15. Dezember 2017Deutsch12 min

Source so.ch

Sachverhalt

I.

1. Mit Verfügung vom 30. Oktober 2017

entzog die Motorfahrzeugkontrolle (MFK) namens des Bau- und Justizdepartements

(BJD) A.___ (nachfolgend Beschwerdeführer genannt) den Führerausweis für die

Dauer von sechs Monaten. Die Probezeit des auf Probe ausgestellten Führerausweises

wurde um ein Jahr verlängert. Begründet wurde der Entzug damit, dass der

Beschwerdeführer am 12. September 2017, 15.35 Uhr, innerorts in Olten mit einem

Personenwagen die zulässige Höchstgeschwindigkeit von 20 km/h nach

Sicherheitsabzug um 28 km/h überschritten habe. Sein Massnahmeregister weise

zudem bereits eine mittelschwere Widerhandlung vom 28. Oktober 2013 auf. Nach

einer schweren Widerhandlung müsse der Führerausweis für mindestens sechs

Monate entzogen werden, wenn in den vorangegangenen fünf Jahren der Ausweis

einmal wegen einer mittelschweren Widerhandlung entzogen war, was beim

Beschwerdeführer der Fall sei. Die vom Beschwerdeführer geltend gemachte

private Notwendigkeit des Fahrzeugs könne nur dann berücksichtigt werden, wenn

die Entzugsdauer aufgrund der Schwere der Verkehrsgefährdung und des Verschuldens

sowie des Leumundes als Motorfahrzeugführer über das gesetzliche Minimum zu

liegen komme. Die Mindestentzugsdauer dürfe jedoch nicht unterschritten werden.

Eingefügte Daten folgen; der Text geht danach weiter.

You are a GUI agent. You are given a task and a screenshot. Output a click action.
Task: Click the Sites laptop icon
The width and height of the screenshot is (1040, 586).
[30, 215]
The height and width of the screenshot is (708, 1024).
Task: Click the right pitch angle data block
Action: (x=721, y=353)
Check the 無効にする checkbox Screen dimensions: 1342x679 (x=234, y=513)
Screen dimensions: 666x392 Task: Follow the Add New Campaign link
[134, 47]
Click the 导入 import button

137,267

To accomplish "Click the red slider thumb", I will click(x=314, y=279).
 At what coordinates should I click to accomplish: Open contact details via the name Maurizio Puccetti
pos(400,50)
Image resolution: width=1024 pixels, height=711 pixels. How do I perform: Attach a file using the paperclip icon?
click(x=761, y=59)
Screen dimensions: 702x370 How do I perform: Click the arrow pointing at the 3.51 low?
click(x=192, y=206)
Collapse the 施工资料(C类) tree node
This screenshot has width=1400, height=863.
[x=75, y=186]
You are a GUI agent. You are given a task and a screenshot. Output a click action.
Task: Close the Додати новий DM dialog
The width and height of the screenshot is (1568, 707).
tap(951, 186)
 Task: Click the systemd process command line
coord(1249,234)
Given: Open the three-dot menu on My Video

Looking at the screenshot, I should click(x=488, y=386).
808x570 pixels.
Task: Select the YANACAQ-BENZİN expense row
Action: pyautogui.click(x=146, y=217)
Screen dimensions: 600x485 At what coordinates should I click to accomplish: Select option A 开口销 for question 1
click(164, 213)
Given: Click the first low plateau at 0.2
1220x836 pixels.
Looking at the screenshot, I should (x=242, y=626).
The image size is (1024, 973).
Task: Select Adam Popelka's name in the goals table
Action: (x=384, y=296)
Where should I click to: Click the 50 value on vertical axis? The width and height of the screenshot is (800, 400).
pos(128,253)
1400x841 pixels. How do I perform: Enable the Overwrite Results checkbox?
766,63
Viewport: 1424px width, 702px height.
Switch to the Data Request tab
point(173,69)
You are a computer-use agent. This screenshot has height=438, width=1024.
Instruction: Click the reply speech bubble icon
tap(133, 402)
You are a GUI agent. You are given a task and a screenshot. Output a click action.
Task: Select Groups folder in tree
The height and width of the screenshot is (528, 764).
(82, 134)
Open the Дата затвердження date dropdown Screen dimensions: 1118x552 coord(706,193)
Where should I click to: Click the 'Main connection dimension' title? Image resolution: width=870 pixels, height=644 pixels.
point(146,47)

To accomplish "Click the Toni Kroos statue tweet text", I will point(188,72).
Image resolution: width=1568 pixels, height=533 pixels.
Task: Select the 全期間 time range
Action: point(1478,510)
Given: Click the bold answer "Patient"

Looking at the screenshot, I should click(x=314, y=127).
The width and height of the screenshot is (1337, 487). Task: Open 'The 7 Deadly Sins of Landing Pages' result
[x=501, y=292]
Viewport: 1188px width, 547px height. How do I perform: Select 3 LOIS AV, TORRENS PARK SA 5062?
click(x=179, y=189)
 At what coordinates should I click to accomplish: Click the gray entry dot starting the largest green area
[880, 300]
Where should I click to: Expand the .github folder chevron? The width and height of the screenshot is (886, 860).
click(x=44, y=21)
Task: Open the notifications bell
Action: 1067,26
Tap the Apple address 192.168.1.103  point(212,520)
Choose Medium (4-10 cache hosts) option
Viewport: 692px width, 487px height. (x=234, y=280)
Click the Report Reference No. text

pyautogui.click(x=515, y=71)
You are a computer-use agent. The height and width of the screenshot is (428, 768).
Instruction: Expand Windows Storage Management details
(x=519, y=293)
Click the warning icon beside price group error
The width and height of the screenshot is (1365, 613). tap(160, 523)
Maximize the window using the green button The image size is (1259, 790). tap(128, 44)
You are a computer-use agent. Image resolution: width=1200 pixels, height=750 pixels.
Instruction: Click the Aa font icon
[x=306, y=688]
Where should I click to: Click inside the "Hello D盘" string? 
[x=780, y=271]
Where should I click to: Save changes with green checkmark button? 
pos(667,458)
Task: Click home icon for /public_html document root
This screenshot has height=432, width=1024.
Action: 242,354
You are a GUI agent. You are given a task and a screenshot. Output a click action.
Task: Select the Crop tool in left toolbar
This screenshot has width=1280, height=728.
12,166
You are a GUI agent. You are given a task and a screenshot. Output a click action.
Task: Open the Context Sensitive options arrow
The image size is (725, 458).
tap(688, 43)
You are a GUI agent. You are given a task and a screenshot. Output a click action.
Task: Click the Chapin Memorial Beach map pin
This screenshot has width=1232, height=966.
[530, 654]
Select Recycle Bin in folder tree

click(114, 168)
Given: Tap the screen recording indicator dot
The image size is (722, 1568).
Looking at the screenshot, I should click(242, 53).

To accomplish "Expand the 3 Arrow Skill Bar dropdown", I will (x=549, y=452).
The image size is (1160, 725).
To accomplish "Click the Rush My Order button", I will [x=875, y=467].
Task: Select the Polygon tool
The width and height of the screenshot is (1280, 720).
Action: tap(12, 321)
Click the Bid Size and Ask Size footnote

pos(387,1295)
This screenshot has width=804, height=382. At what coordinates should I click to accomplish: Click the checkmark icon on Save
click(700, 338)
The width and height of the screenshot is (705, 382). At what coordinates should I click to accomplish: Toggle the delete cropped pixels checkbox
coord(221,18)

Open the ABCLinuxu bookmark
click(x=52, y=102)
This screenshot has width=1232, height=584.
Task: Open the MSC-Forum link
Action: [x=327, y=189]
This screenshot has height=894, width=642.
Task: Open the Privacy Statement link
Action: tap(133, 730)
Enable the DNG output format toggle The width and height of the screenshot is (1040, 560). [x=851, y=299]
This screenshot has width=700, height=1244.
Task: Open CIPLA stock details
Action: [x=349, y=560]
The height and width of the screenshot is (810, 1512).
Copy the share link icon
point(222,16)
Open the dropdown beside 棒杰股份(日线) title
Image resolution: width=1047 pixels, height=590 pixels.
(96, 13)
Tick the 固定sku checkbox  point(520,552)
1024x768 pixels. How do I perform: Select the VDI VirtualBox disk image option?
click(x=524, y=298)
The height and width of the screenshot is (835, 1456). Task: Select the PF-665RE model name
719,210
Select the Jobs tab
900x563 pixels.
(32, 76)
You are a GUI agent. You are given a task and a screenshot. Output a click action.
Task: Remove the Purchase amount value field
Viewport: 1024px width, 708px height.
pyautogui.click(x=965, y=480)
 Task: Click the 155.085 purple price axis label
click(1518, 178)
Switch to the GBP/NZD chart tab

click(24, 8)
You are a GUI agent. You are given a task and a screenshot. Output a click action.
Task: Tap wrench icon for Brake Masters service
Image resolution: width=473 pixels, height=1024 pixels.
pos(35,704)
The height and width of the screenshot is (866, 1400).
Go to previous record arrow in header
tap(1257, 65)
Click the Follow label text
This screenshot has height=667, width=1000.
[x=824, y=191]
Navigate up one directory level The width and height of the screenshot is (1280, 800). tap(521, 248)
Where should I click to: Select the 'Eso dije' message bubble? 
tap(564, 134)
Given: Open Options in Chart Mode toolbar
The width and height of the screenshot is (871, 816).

Wenn der Inhaber eines Führerausweises auf Probe eine Widerhandlung begehe, die

zum Entzug des Führerausweises der Kategorien und Unterkategorien führe, und

dieser Entzug während der Probezeit ende, werde ein neuer Führerausweis auf

Probe ausgestellt.

2. Dagegen liess der Beschwerdeführer,

vertreten durch Rechtsanwalt Martin Leiser, mit Schreiben vom 10. November 2017

Beschwerde beim Verwaltungsgericht einreichen mit den Begehren, der

Beschwerdeführer sei aufgrund einer schweren Verkehrsregelverletzung gemäss

Art. 16c Abs. 2 lit. a SVG der Führerausweis für drei Monate zu entziehen. Die

Kaskade gemäss Art. 16c Abs. 2 lit. b SVG sei nicht anzuwenden. Die Verfügung

vom 30. Oktober 2017 sei entsprechend abzuändern. Der Beschwerde sei die

aufschiebende Wirkung zu erteilen, unter Kosten- und Entschädigungsfolge.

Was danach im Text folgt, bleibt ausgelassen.